- [Problem details]: Rewrite the rows from the line containing "You are a GUI" through the line containing "pyautogui.click(x=1357, y=110)", substituting "screen image" for "screenshot" and changing nothing else. Return only those lines.

- [Stored data]:
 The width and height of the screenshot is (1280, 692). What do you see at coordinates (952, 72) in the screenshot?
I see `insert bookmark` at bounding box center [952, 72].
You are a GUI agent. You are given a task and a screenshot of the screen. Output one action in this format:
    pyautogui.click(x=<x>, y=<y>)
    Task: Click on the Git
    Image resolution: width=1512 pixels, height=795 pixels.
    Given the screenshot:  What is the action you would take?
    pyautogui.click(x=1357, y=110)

* * *

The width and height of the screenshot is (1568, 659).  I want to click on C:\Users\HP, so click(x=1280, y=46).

- [Exercise solution]:
You are a GUI agent. You are given a task and a screen image of the screen. Output one action in this format:
    pyautogui.click(x=<x>, y=<y>)
    Task: Click on the Git
    Image resolution: width=1512 pixels, height=795 pixels.
    Given the screen image:  What is the action you would take?
    pyautogui.click(x=1357, y=110)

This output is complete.